Terkait hal tersebut, kerja sama UE dan G-20 untuk mengembangkan energi hijau khususnya energi nuklir perlu mendapat prioritas untuk mengganti peran energi fosil yang tidak ramah lingkungan. Hal itu sebagai tanggung jawab bersama untuk mewujudkan Persetujuan Paris/COP21 2015 yang menegaskan agar emisi karbon dipotong separuh pada 2030, mencapai keadaan bebas emisi (net zero emission) pada 2050, dan kenaikan suhu pemanasan global tidak melampaui 1,5 derajat celsius di atas tingkat suhu era pra-industri. 

Dari catatan yang ada, anggota G20 yang bukan anggota UE, terdapat 11 negara yang memiliki PLTN yaitu AS, Argentina, Brasil, India, Inggris, Jepang, Kanada, Meksiko, Korea Selatan, Rusia, Tiongkok, dan satu negara sedang membangun PLTN yaitu Turki. Dengan program Indonesia untuk membahas penerapan energi hijau pada G-20 Indonesia tidak lagi ragu/alergi dengan pembangunan PLTN sebagai energi hijau. Demikian pula Rusia, AS, Tiongkok, India, Jepang, dan Korea Selatan telah memiliki teknologi reaktor nuklir untuk PLTN dengan kelebihannya masing-masing. 

Dalam upaya diversifikasi energi seluas mungkin menuju kemandirian energi, dalam forum G-20 ini sangat tepat bagi Indonesia melakukan langkah konkrit untuk negosiaisi bersama negara-negara produsen reaktor nuklir untuk PLTN dengan menentukan pilihan yang terbaik dan menguntungkan bagi Indonesia. Di sisi lain UE dan anggota G-20 yang memiliki PLTN juga harus pro-aktif menjelaskan bahwa energi nuklir adalah energi hijau sebagaimana energi terbarukan lainnya seperti energi hidro, sinar matahari, dan angin yang saat ini sangat aktif dipropagandakan oleh kelompok-kelompok yang anti energi nuklir/PLTN. 

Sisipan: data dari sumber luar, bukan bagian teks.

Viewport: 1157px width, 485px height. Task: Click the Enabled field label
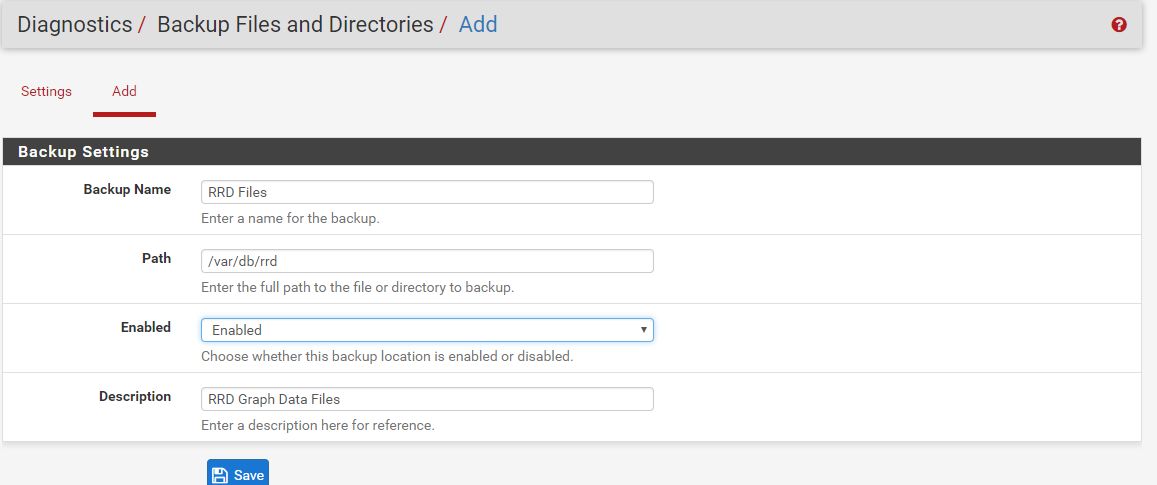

Dengan keputusan Komisi Eropa bahwa energi nuklir adalah energi hijau, kiranya dapat meyakinkan Presiden Jokowi bahwa Indonesia butuh PLTN saat ini karena berbagai alasan rasional. Secara cermat harus diamati perkembangan dunia saat ini (khususnya perang Rusia-Ukraina) dengan segala tantangan dan peluangnya demi Indonesia maju, makmur, kuat dalam politik, ekonomi dan sektor lainnya, survive dengan segala persaingan, dan tahan banting. 

Presiden Jokowi yang mewakili negara tidak boleh kalah dan mengalah apalagi takut dengan para mafia yang menghalangi pembangunan PLTN di Indonesia. Mafia juga adalah manusia yang memiliki rasa kemanusiaan dan rasa takut. Banyak kiat yang bisa dilakukan agar PLTN ini bisa segera terbangun di Indonesia dengan mengalahkan/menjinakkan para mafia ini (termasuk pembantu Presiden, jika ada).  

Semoga tema Presidensi G-20 Recover Together, Recover Stronger (pulih bersama serta tumbuh lebih kuat dan berkelanjutan) memberi hasil konkrit bagi Indonesia. Indonesia go nuclear absolutely dan itu pasti, harga mati, tidak boleh ditunda, karena tuntutan dan kebutuhan sejarah.